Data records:
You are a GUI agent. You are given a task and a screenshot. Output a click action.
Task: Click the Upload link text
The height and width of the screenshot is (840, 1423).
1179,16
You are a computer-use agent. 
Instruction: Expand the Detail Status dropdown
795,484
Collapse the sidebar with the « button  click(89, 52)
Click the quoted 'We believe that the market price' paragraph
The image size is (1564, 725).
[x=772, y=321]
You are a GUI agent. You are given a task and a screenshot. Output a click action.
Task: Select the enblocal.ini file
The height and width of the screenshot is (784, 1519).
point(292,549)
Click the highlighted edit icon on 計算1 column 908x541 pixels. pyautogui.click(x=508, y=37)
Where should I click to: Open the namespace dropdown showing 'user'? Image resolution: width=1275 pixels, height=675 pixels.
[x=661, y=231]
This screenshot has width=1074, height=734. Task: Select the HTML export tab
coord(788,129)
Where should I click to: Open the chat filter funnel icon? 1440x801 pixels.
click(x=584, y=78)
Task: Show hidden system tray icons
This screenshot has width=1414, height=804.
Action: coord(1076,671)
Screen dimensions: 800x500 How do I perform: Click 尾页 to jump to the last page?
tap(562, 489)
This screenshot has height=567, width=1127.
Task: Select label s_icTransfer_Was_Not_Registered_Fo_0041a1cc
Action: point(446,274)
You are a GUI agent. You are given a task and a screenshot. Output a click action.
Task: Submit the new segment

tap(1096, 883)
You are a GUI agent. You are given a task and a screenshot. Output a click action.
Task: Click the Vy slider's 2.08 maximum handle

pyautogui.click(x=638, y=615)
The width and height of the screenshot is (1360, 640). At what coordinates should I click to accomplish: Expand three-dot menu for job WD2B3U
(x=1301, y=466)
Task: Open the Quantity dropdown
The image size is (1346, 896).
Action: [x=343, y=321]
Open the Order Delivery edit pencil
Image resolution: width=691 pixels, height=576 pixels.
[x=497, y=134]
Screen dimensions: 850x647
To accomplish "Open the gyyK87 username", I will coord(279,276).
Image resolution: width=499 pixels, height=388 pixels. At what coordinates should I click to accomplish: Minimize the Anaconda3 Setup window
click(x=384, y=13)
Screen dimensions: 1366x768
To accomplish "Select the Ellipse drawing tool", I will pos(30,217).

→ **Task item**
All of the entries need to be given again, word for word.

→ **Exercise solution**
You are a GUI agent. You are given a task and a screenshot. Output a click action.
Task: Click the Upload link text
The height and width of the screenshot is (840, 1423).
1179,16
You are a computer-use agent. 
Instruction: Expand the Detail Status dropdown
795,484
Collapse the sidebar with the « button  click(89, 52)
Click the quoted 'We believe that the market price' paragraph
The image size is (1564, 725).
[x=772, y=321]
You are a GUI agent. You are given a task and a screenshot. Output a click action.
Task: Select the enblocal.ini file
The height and width of the screenshot is (784, 1519).
point(292,549)
Click the highlighted edit icon on 計算1 column 908x541 pixels. pyautogui.click(x=508, y=37)
Where should I click to: Open the namespace dropdown showing 'user'? Image resolution: width=1275 pixels, height=675 pixels.
[x=661, y=231]
This screenshot has width=1074, height=734. Task: Select the HTML export tab
coord(788,129)
Where should I click to: Open the chat filter funnel icon? 1440x801 pixels.
click(x=584, y=78)
Task: Show hidden system tray icons
This screenshot has width=1414, height=804.
Action: coord(1076,671)
Screen dimensions: 800x500 How do I perform: Click 尾页 to jump to the last page?
tap(562, 489)
This screenshot has height=567, width=1127.
Task: Select label s_icTransfer_Was_Not_Registered_Fo_0041a1cc
Action: point(446,274)
You are a GUI agent. You are given a task and a screenshot. Output a click action.
Task: Submit the new segment

tap(1096, 883)
You are a GUI agent. You are given a task and a screenshot. Output a click action.
Task: Click the Vy slider's 2.08 maximum handle

pyautogui.click(x=638, y=615)
The width and height of the screenshot is (1360, 640). At what coordinates should I click to accomplish: Expand three-dot menu for job WD2B3U
(x=1301, y=466)
Task: Open the Quantity dropdown
The image size is (1346, 896).
Action: [x=343, y=321]
Open the Order Delivery edit pencil
Image resolution: width=691 pixels, height=576 pixels.
[x=497, y=134]
Screen dimensions: 850x647
To accomplish "Open the gyyK87 username", I will coord(279,276).
Image resolution: width=499 pixels, height=388 pixels. At what coordinates should I click to accomplish: Minimize the Anaconda3 Setup window
click(x=384, y=13)
Screen dimensions: 1366x768
To accomplish "Select the Ellipse drawing tool", I will pos(30,217).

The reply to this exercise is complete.